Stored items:
********

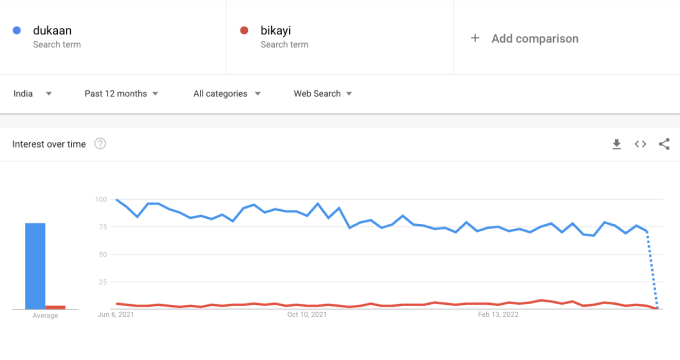The width and height of the screenshot is (680, 360).
Task: Click the plus icon for comparison
Action: (x=475, y=38)
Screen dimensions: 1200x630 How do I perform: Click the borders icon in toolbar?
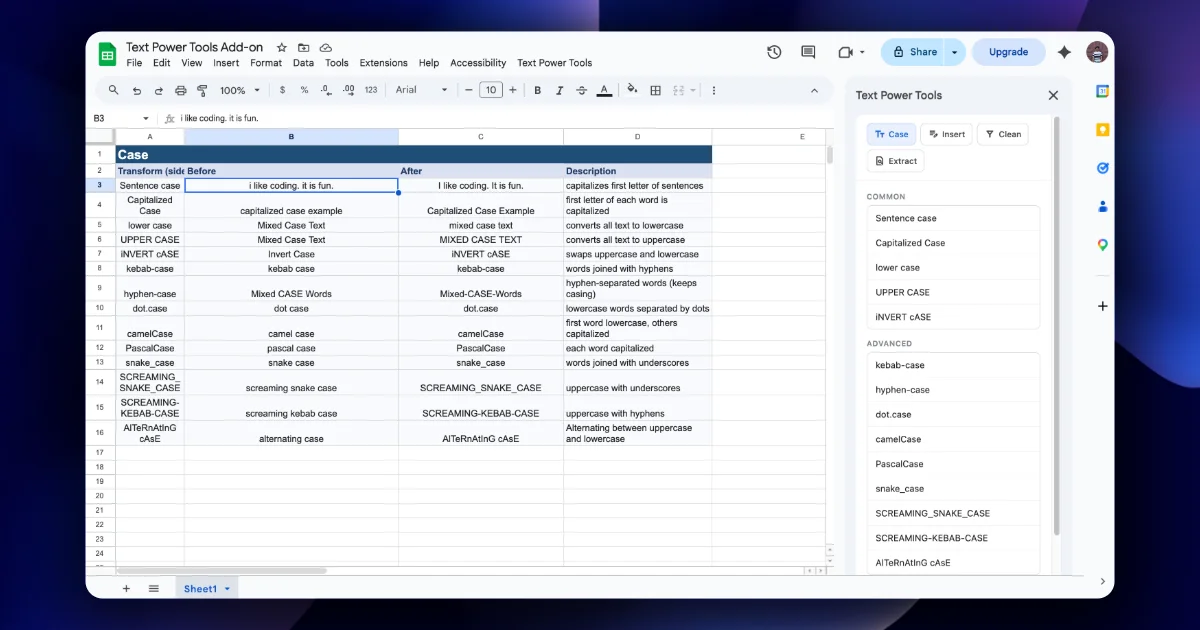[656, 90]
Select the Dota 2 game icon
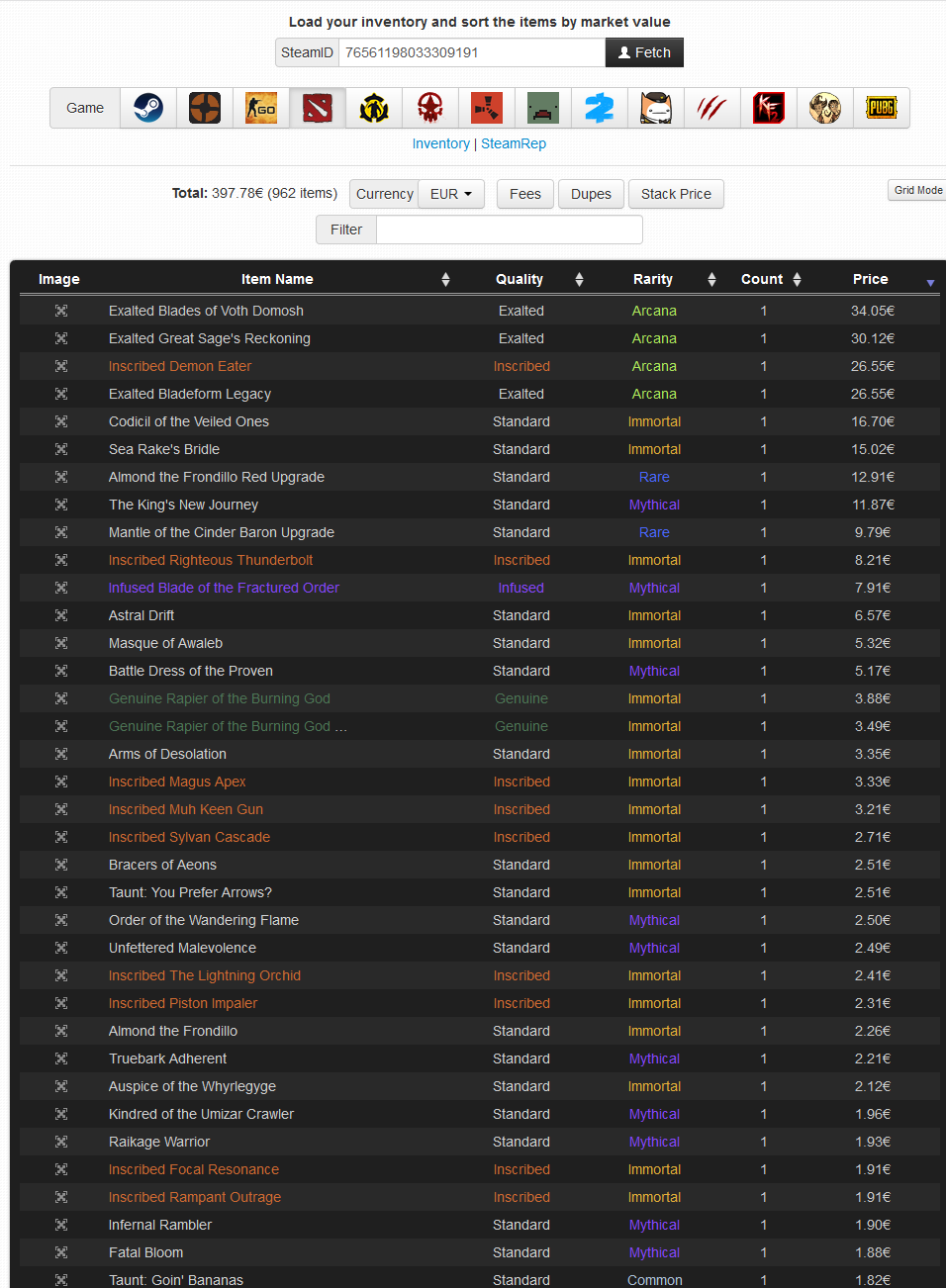 click(318, 108)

********

Task goal: Your output should be exactly the lines of the records above from the one with "Screen dimensions: 1200x630" through the last, both ends included, with pictures excluded.

Solved exercise:
Screen dimensions: 1200x630 How do I perform: Click the borders icon in toolbar?
[656, 90]
Select the Dota 2 game icon
 click(318, 108)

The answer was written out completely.